Что касается модерна, то сначала я очень сопротивлялся этому термину. Если есть такие понятия, как индустриальный капитализм, индустриальная эпоха и индустриальное общество, то зачем тогда еще и модерн? Но сейчас я немного иначе на это смотрю: мне кажется, термин «модерн» надо использовать, потому что он определяет культуру капитализма, которая появилась еще до индустриального общества. С другой стороны, нельзя сводить модерн к одному лишь капитализму, поскольку в этой парадигме существовал и Советский Союз. Сам я этот термин по-прежнему не употребляю, но, когда встречаю его у других, отношусь к этому с большим пониманием.

В каком-то смысле все мы — люди модерна, что бы там ни говорили про постмодерн: конечно, мы до сих пор живем в модерне и в индустриальном обществе, хотя и в поздней его фазе, когда оно пытается вообразить себя постиндустриальным. Видимо, настоящим постиндустриальным обществом будет коммунистическое: если постиндустриальные технологии будут доминировать, то к ним также должны прилагаться другие производственные отношения, другие производительные силы, а товарные формы экономики в эпоху информационной экономики и неограниченного копирования устареют. Другое дело, что это не означает полного исчезновения рынка, поскольку он позволяет решать организационные и производственные задачи на своем уровне. Однако если мы выходим на другой уровень, то возникают задачи и проблемы, которые просто невозможно успешно решить в рамках буржуазных отношений и буржуазного права.

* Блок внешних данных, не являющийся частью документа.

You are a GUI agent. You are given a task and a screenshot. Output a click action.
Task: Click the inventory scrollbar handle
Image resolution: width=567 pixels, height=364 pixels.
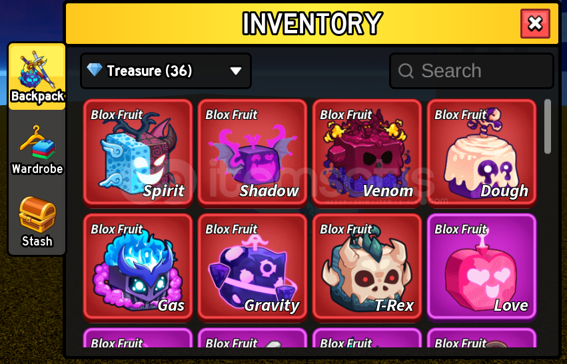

Одна из проблем сегодняшнего дня состоит в том, что мало-помалу возникающие постиндустриальные технологии и, соответственно, производительные силы мы пытаемся упаковать в коробку старых производственных отношений, предназначенных для индустриализма, и это плохо работает. На эту тему недавно вышла книга Шошаны Зубофф про надзорный капитализм — она довольно длинная, но можно ограничиться только предисловием и заключением, а заодно прочитать короткую и социологически более глубокую работу Ника Срничка «Капитализм платформ» — в двух этих вещах как раз и описаны сценарии постиндустриального будущего. Только Зубофф пугает нас тотальным надзором, а Срничек показывает перспективы и необходимость обобществления платформ. Главная же проблема заключается в том, что любой сценарий будущего зависит от того, как мы будем за него бороться. Будущее действительно зависит от нас, только не в том смысле, что мы чего захотим, то и сделаем, но в том, что мы научимся творить историю, если сумеем понять, какова ее логика и каковы наши объективные возможности.